What has been said as to each of these two statements is entirely aside from the fact that, even assuming them to be statements of fact and to be false, there is no allegation or proof that the person making the representation made a false statement knowing it to be false. No such knowledge can be presumed. “Fraud is never presumed, and the burden is on [the party asserting it] to prove it with reasonable certainty by a preponderance of convincing evidence.” Roosth v. Lincoln National Life Ins. Co., 5 Cir., 269 F.2d 171, 179. No effort was here made to make such proof.

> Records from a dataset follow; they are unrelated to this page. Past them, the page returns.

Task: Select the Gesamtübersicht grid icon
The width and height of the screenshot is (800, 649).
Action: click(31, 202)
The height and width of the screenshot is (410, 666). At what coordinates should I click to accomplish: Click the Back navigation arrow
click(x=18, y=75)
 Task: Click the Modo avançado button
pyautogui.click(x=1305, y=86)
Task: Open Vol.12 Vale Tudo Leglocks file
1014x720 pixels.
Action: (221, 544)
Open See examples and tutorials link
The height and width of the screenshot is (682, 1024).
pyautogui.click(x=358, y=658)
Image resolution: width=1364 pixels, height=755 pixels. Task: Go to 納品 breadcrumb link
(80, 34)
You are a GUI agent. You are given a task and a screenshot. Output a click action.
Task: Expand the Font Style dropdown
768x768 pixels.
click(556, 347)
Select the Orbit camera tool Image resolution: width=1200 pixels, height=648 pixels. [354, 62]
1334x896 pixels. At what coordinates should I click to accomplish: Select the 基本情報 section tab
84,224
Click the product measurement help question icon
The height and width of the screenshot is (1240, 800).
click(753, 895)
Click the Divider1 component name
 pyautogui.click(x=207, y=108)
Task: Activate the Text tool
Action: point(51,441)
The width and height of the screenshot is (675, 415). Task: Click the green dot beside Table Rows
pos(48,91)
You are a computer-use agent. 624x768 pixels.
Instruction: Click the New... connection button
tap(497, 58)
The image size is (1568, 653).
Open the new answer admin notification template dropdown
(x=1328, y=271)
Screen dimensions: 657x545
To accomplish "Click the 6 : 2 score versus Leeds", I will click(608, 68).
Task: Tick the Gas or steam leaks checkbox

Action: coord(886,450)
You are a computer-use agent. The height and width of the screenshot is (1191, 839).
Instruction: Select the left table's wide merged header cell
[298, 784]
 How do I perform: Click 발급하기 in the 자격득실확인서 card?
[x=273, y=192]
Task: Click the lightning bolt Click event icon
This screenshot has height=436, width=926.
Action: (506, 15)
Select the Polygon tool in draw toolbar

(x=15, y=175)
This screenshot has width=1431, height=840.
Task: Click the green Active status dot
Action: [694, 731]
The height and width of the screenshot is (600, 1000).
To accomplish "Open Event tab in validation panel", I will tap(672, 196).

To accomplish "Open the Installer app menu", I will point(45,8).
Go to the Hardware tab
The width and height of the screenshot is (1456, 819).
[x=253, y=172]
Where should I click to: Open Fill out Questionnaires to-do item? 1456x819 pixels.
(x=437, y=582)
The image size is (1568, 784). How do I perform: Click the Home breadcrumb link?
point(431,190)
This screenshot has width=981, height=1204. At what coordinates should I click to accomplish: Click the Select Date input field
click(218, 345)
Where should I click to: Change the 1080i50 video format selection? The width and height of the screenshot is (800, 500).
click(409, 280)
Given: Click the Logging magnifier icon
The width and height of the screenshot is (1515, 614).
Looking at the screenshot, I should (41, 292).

It is also extremely doubtful whether such statements could under any proof of knowledge be a predicate for fraud. “As a general rule, fraud cannot be predicated upon mere statements of opinion as to matters of law, especially where the statements are made by one in his avowed capacity as adversely interested.” Meacham v. Halley, 5 Cir., 103 F.2d 967, 972. See also Mutual Life Ins. Co. v. Phinney, 178 U.S. 327, 20 S.Ct. 906, 44 L.Ed. 1088. In Reighley v. Continental Illinois Nat. Bank & Trust Co., 390 Ill. 242, 61 N.E.2d 29, 33, the Supreme Court of Illinois (the state of the construction of the contract) said:

“Both parties are presumed to know the law when they agree that it (the contract) is to be governed by the law of another State. Mutual Life Insurance Co. v. Phinney, 178 U.S. 327, 20 S.Ct. 906, 44 L.Ed. 1088.”

The United States Supreme Court, in the cited Mutual Life Insurance Company case, said:

“When two parties enter into a contract, and make it determinable by the law of another state, it is conclusively presumed that each of them knows the law in respect to which they make the contract * * and that neither one could be misled by any statement in respect thereto on the part of the other.” [178 U.S. 327, 20 S.Ct. 911.]

We conclude that no defense of fraud could be predicated on the asserted representations, both because of what we have said above and because of the fact that on this record it is appar[454]*454ent that such representations were not material. Appellees do not even contend they did not understand the rights and obligations of the parties to the financing contract.